Solutions for Chapter 2 Probability

$\def\bra#1{\mathinner{\langle{#1}|}} \def\ket#1{\mathinner{|{#1}\rangle}} \def\braket#1{\mathinner{\langle{#1}\rangle}} \newcommand{\mdef}{\overset{\mathrm{def}}{=}} \newcommand{\bm}{\mathbf} \DeclareMathOperator{\Var}{Var} \DeclareMathOperator{\det}{det} \DeclareMathOperator{\tr}{tr} \DeclareMathOperator{\E}{E} \DeclareMathOperator{\Cov}{Cov} \DeclareMathOperator{\Beta}{B} \DeclareMathOperator{\Bdist}{Beta} \DeclareMathOperator{\sgn}{sgn} \DeclareMathOperator{\adj}{adj} \DeclareMathOperator{\ii}{i} \DeclareMathOperator{\dd}{d} \newcommand{\pp}{\partial} \DeclareMathOperator{\rhs}{RHS} \DeclareMathOperator{\lhs}{LHS} \DeclareMathOperator{\Beta}{B}$

# 2.1

$P=1/3$
$P=1/2$, the difference is that you happen to see a child.

# 2.2 Obvious

# 2.3

\begin{align} \Var[x+y]&=\E[(x+y)^2]-\E[x+y]^2\\ &=\E[x^2]+\E[y^2]+2\E[xy]-\E[x]^2-\E[y]^2-2\E[x]\E[y]\\ &=\Var[x]+\Var[y]+2\Cov[x,y] \end{align}

# 2.4

$I, N$ means infected and not infected, $P$ means positive $$\Pr(I|P)=\frac{\Pr(IP)}{\Pr(P)}=\frac{\Pr(IP)}{\Pr(IP)+\Pr(NP)}\approx\frac{10^{-4}}{10^{-4}+0.01}\approx 0.01$$

# 2.5

The door we chose has probability $1/3$ for the prize. After the host has revealed another invalid door, the chance of the last door is $1-1/3=2/3$. Note the host is not randomly removing a door, so the chance of the two unchosen doors will fall to the last door.

# 2.6

$$P(H|e_1,e_2)=\frac{P(H,e_1,e_2)}{P(e_1,e_2}=\frac{P(e_1,e_2|H)P(H)}{P(e_1,e_2)}$$
- Only ii is sufficient
Given $P(e_1,e_2|H)=P(e_1|H)P(e_2|H)$, we have $$P(H|e_1,e_2)=\frac{P(e_1,H)P(e_2,H)}{P(H)P(e_1,e_2)}$$
- Use $P(e_1,e_2)=\sum_h P(e_1,e_2|H=h)P(H=h)$, i is equivalent to iii
- Both i, iii are sufficient now

# 2.7

Pairwise independence means $$P(X_iX_j)=P(X_i)P(X_j), \forall i\neq j\in \{1,\ldots ,n\}$$

Mutually independent means $$P(\prod_{X\in S}X)=\prod_{X\in S}, \forall S\subseteq \{1,\ldots ,n\}$$

Thus for $n\geq 3$, the two group of identities are not necessarily equivalent.

# Counter example

$$X, Y\sim \operatorname{Ber}(0.5), \quad Z=X\oplus Y\sim \operatorname{Ber}(0.5)$$

# 2.8

We want to prove $$P(x,y|z)=P(x|z)P(y|z)\Leftrightarrow P(x,y|z)=g(x,z)h(y,z)$$

The LHS to RHS is obvious.
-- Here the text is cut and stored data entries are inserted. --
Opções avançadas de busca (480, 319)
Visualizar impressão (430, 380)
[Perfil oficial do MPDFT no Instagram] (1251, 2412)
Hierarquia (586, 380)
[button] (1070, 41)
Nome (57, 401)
We are now going from RHS to LHS. First of all, $p(x,y|z)$ must satisfy unitary condition $$\iint p(x,y|z)dxdy=\left(\int g(x,z)dx\right)\left(\int h(y,z)dy\right)=1$$ and $$P(x|z)= g(x,z)\int h(y,z)dy,\qquad P(y|z)= h(y,z)\int h(x,z)dx$$ And the deduction to LHS is trivial now.

# 2.9

$$X\perp W|Z,Y\Rightarrow P(XWZY)=P(XZY)P(WZY)/P(ZY)$$$$X\perp Y|Z\Rightarrow P(XYZ)=P(XZ)P(YZ)/P(Z)$$$$X\perp Y|W\Rightarrow P(XYW)=P(XW)P(YW)/P(W)$$

# a. True

We need to prove $$P(XYWZ)=P(XZ)P(YWZ)/P(Z),$$ which is the result of plugging 2nd equation into 1st one.

# b. False

We need to prove $$P(XYZW)=P(XZW)P(YZW)/P(ZW),$$ which is not reachable.

# 2.10

The pdf of $y=1/x$ is

\begin{align} g(y)&=f(x(y))\left|\frac{dx}{dy}\right|=f(1/y)/y^2\\ &=\frac{b^a}{\Gamma(a)}(1/y)^{a-1}e^{-b/y}/y^2\\ &=\frac{b^a}{\Gamma(a)}y^{-(a+1)}e^{-b/y} \end{align}

# 2.11

\begin{align} Z^2&=\int_0^{2\pi}\int_0^\infty r\exp\left(-\frac{r^2}{2\sigma^2}\right)drd\theta\\ &=2\pi\int_0^\infty\exp\left(-\frac{t}{\sigma^2}\right)dt,\quad t=r^2/2\\ &=2\pi\sigma^2 \end{align}

# 2.12

Notice $-\sum_x\sum_y p(x,y)\log p(x)=-\sum_x p(x)\log p(x)=H(X)$

\begin{align} I(X,Y)&=\sum_x\sum_y p(x,y)\log\frac{p(x,y)}{p(x)p(y)}\\ &=H(X)+H(Y)-H(X,Y) \end{align}\begin{align} H(Y|X)&=-\sum_y \log p(x,y)\log\frac{p(x,y)}{p(x)}\\ &=H(X,Y)-H(X) \end{align}

So $I(X,Y)=H(X)-H(X|Y)=H(Y)-H(Y|X)$

# 2.13

Suppose we have $$X_{\pm}=\frac{X_1\pm X_2}{\sqrt{2}}$$ then $$\begin{bmatrix} X_+\\ X_- \end{bmatrix}\sim N\left(\mathbf{0},\begin{bmatrix}\sigma_+^2&\\&\sigma_-^2\end{bmatrix}\right)=N(0,\sigma_+^2)N(0,\sigma_-^2)$$

And $$\sigma_+^2\frac{(X_1+X_2)^2}{2}+\sigma_-^2\frac{(X_1-X_2)^2}{2}=\sigma^2 (X_1^2+X_2^2)-2\rho X_1X_2$$

Thus $\sigma_\pm=(1\pm\rho)\sigma^2$. And $X_+$ is independent on $X_-$. From $X_\pm$, we can get the distribution of $X_1$ and $X_2$.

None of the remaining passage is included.